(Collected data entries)

....................

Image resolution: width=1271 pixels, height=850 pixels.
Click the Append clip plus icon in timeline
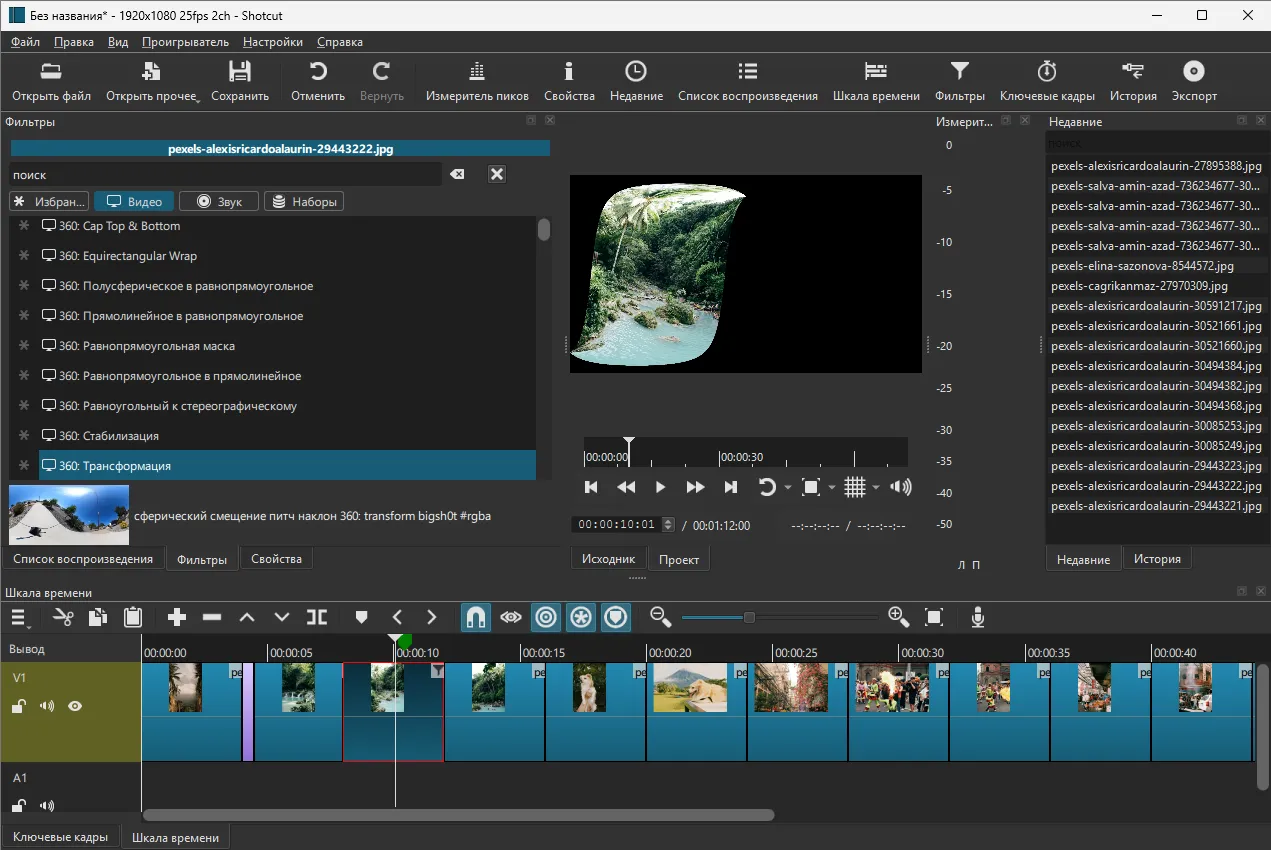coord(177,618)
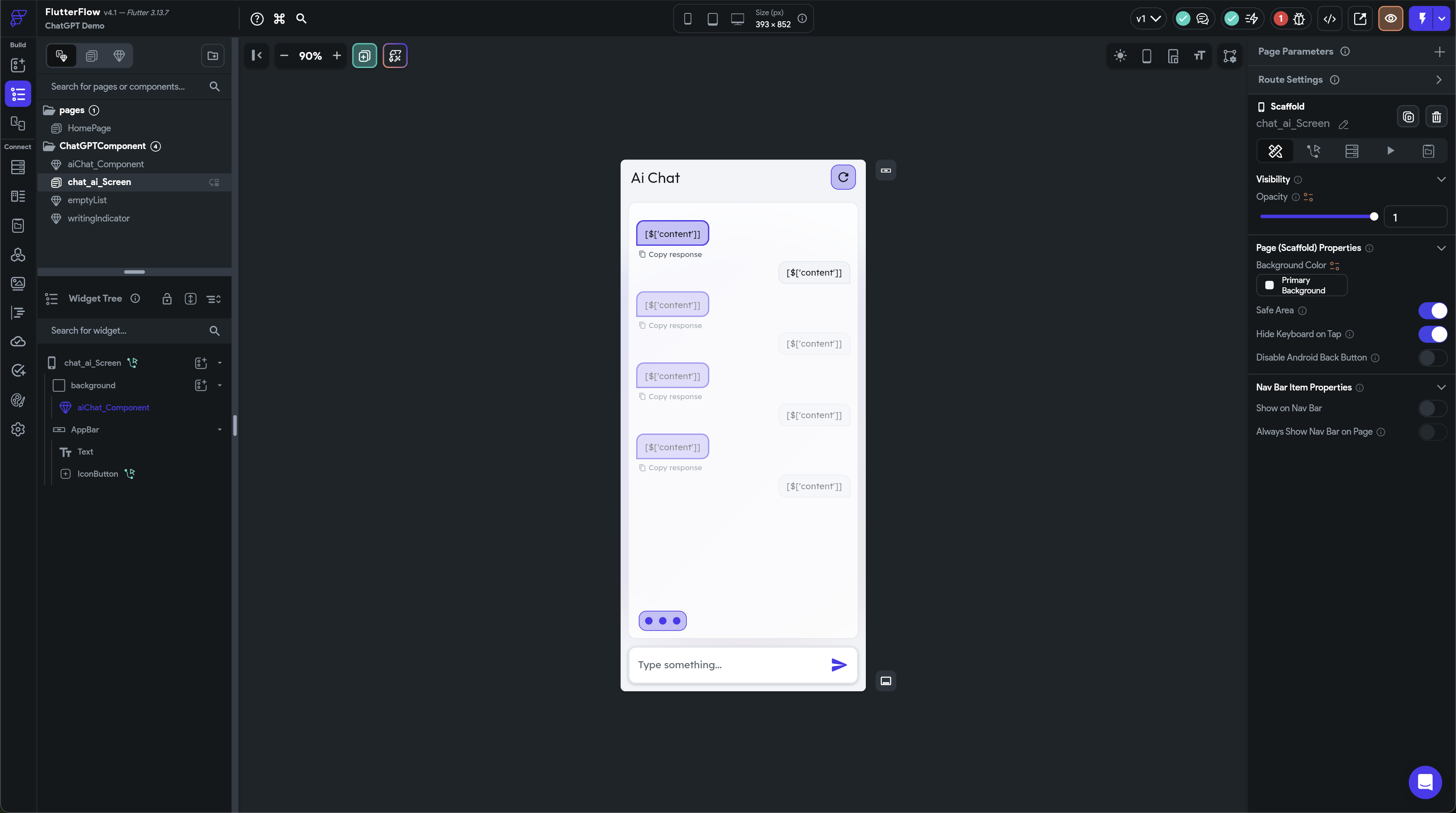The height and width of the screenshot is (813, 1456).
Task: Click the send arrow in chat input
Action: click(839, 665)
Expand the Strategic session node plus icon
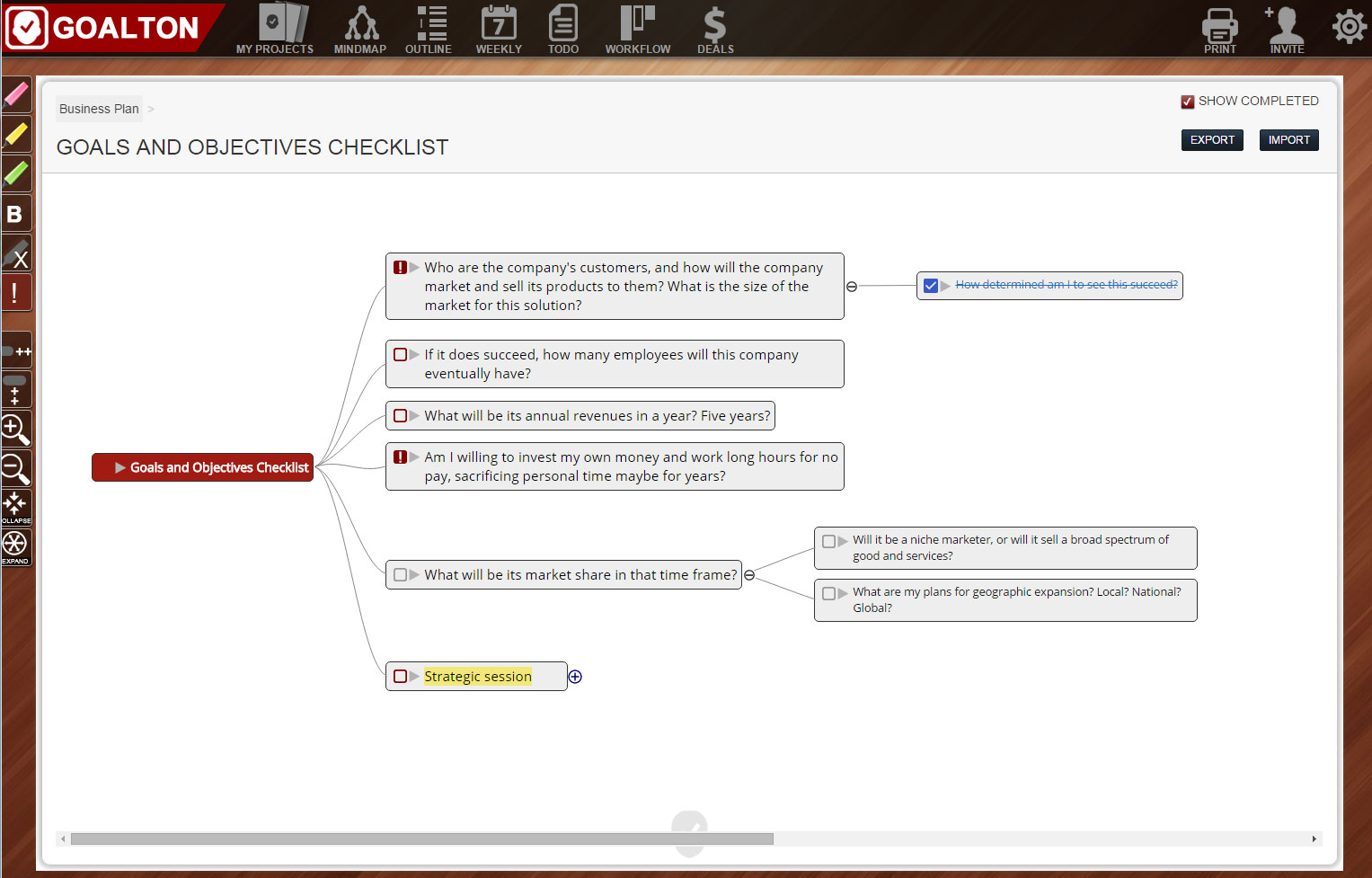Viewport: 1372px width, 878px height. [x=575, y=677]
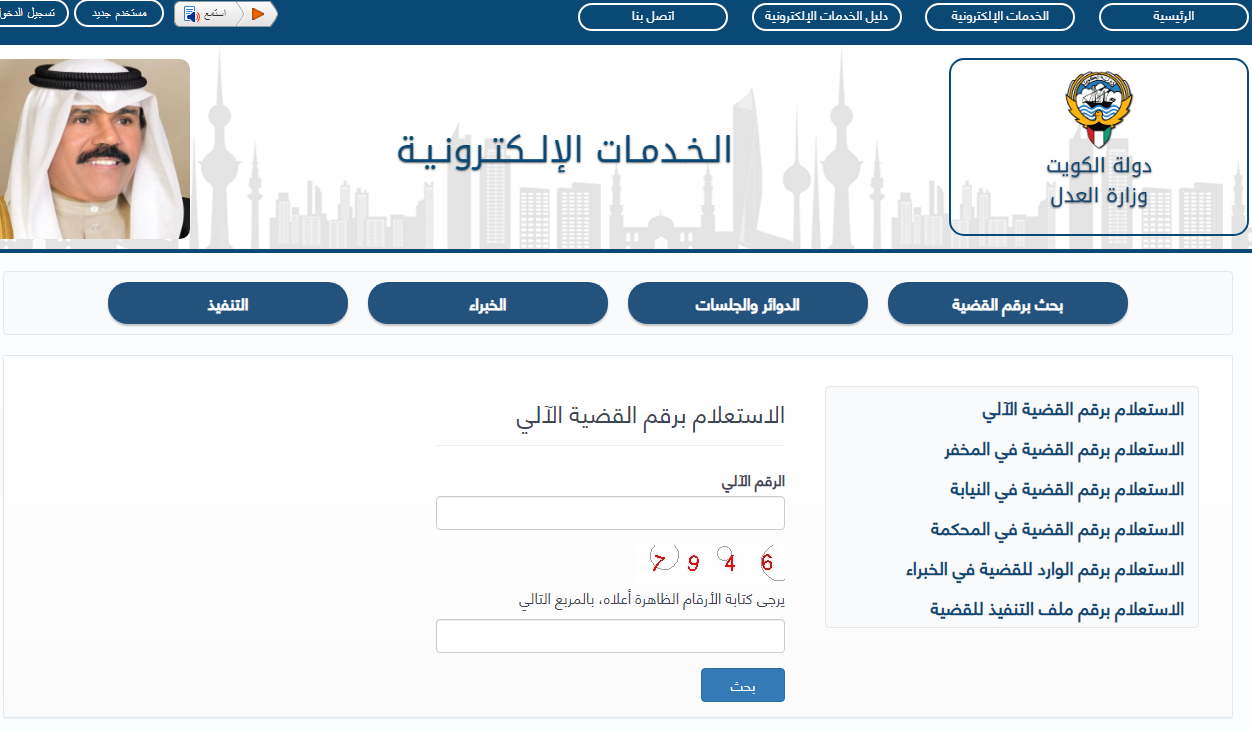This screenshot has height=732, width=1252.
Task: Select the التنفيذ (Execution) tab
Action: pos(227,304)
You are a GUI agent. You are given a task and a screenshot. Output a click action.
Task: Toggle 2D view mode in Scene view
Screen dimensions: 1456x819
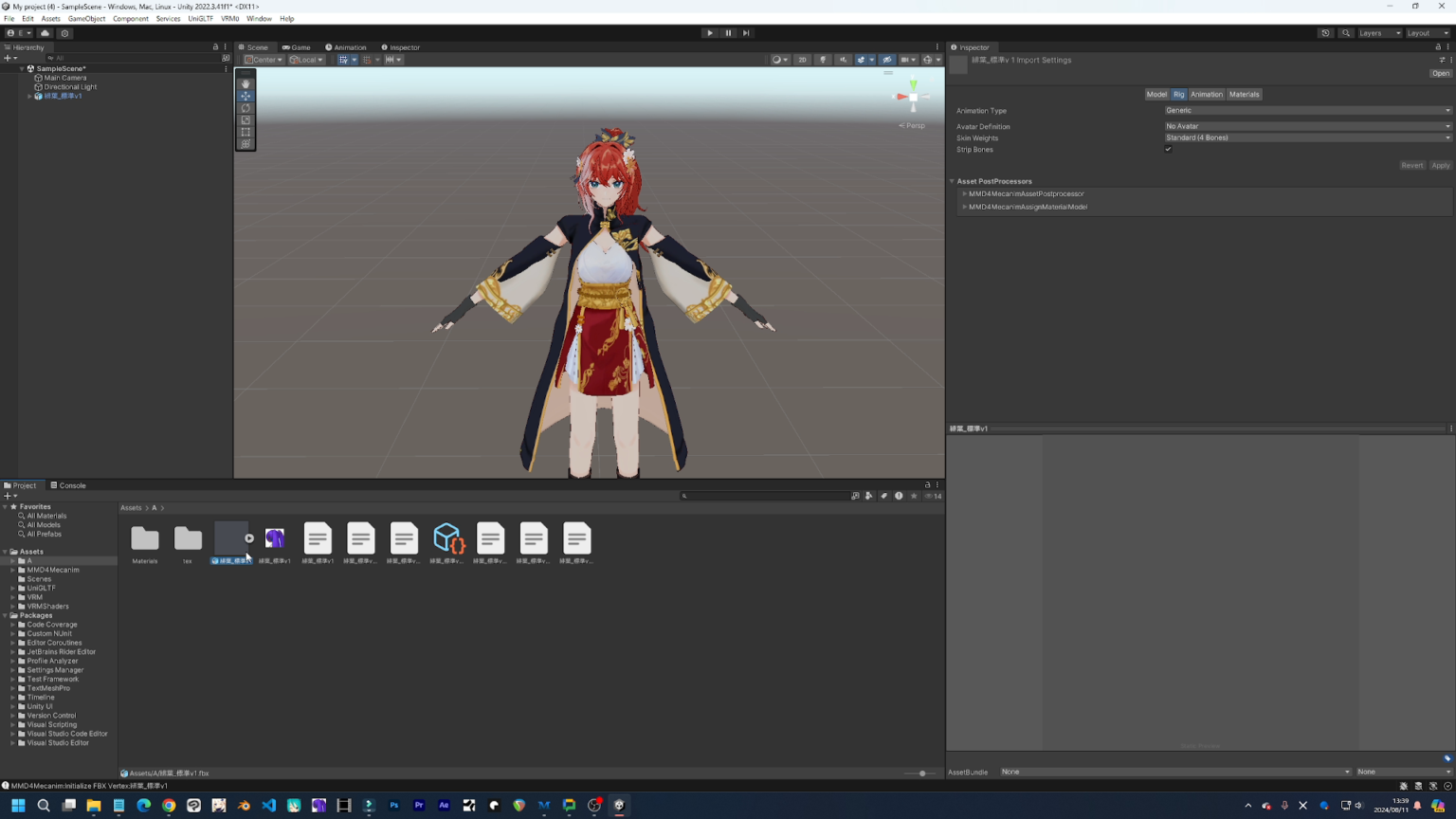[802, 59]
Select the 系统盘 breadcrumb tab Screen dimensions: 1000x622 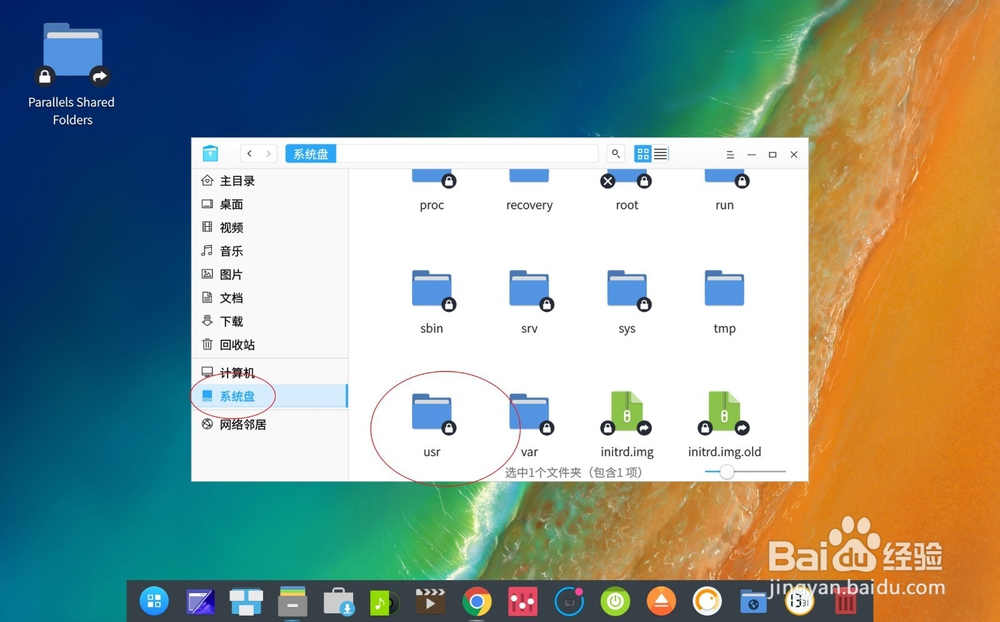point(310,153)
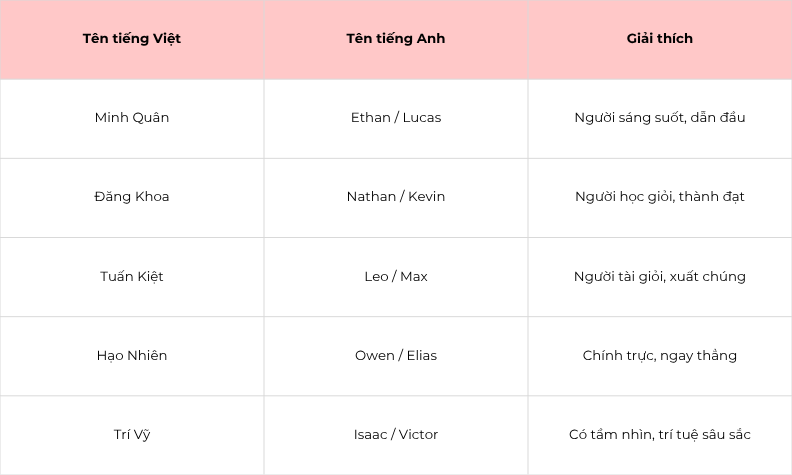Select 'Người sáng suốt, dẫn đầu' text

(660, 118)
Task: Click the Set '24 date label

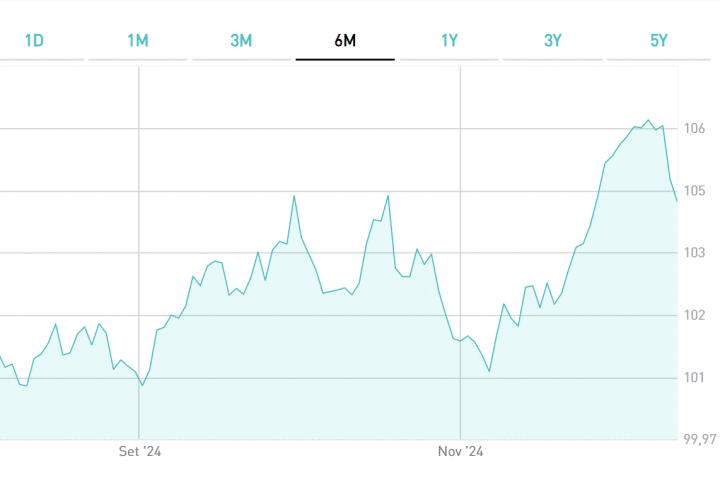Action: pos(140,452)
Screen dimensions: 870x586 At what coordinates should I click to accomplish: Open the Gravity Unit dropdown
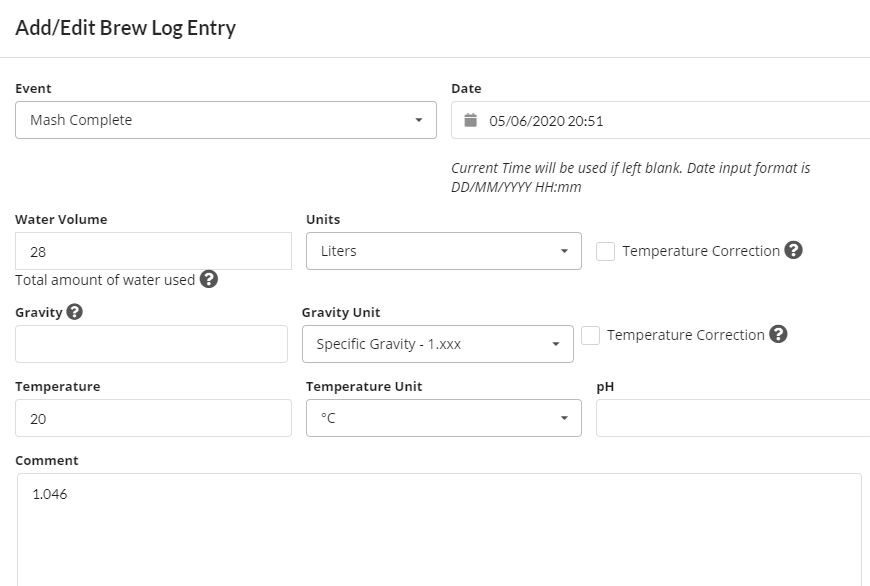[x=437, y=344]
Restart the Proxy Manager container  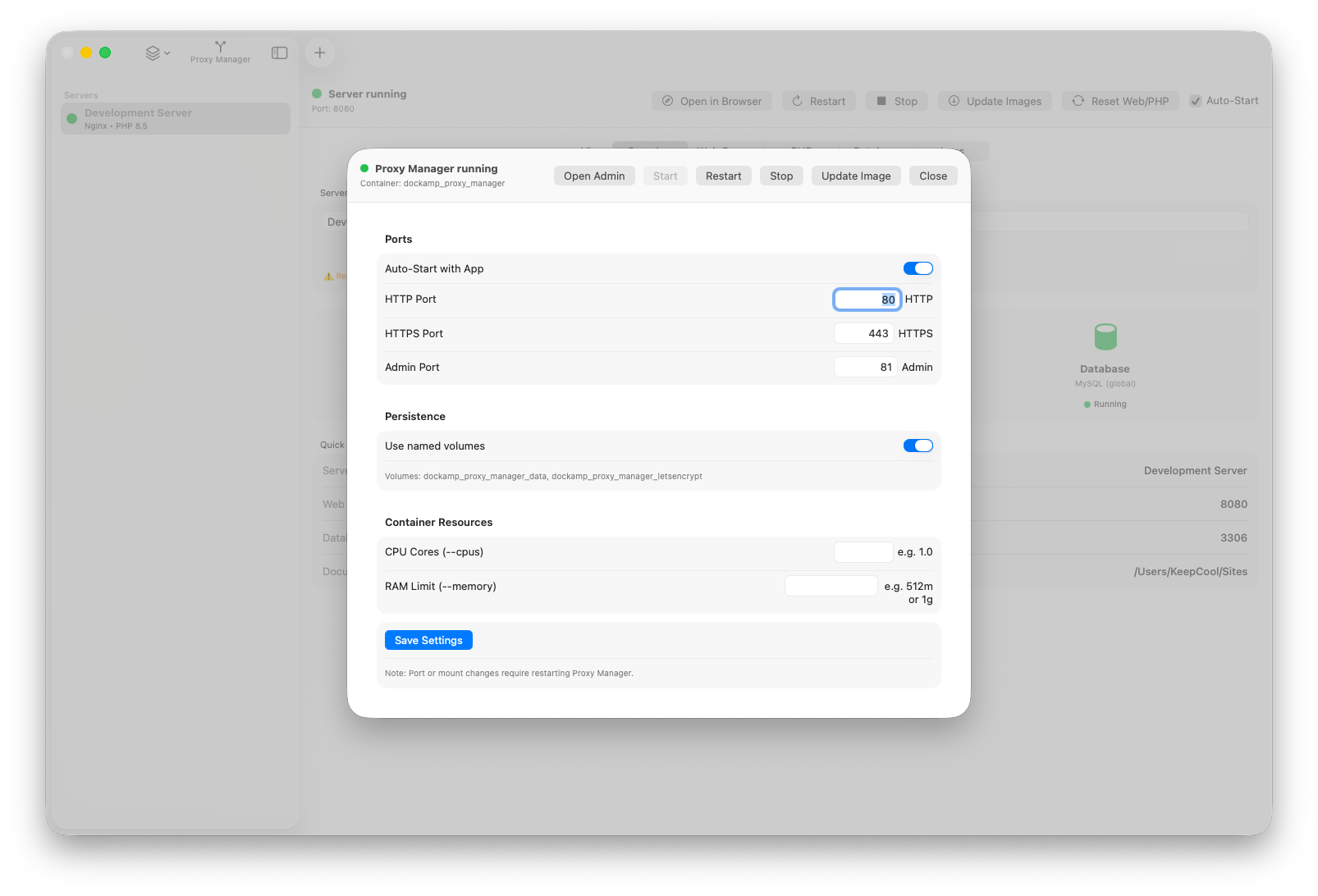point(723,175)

....................

» **EXERCISE DIRECTIONS**
Put the lines of the records into a numbered list, starting from the beginning of the records and going through the line that contains "Action: pos(227,304)", skipping any blank lines. Leave the pictures out of the list.

» **ANSWER TO THIS PROBLEM**
1. Image resolution: width=1271 pixels, height=850 pixels.
2. Click the Append clip plus icon in timeline
3. coord(177,618)
4. The height and width of the screenshot is (813, 1456).
5. Task: Click the send arrow in chat input
6. Action: click(839, 665)
7. Expand the Strategic session node plus icon
8. Viewport: 1372px width, 878px height. [x=575, y=677]
9. This screenshot has height=732, width=1252.
10. Task: Select the التنفيذ (Execution) tab
11. Action: pos(227,304)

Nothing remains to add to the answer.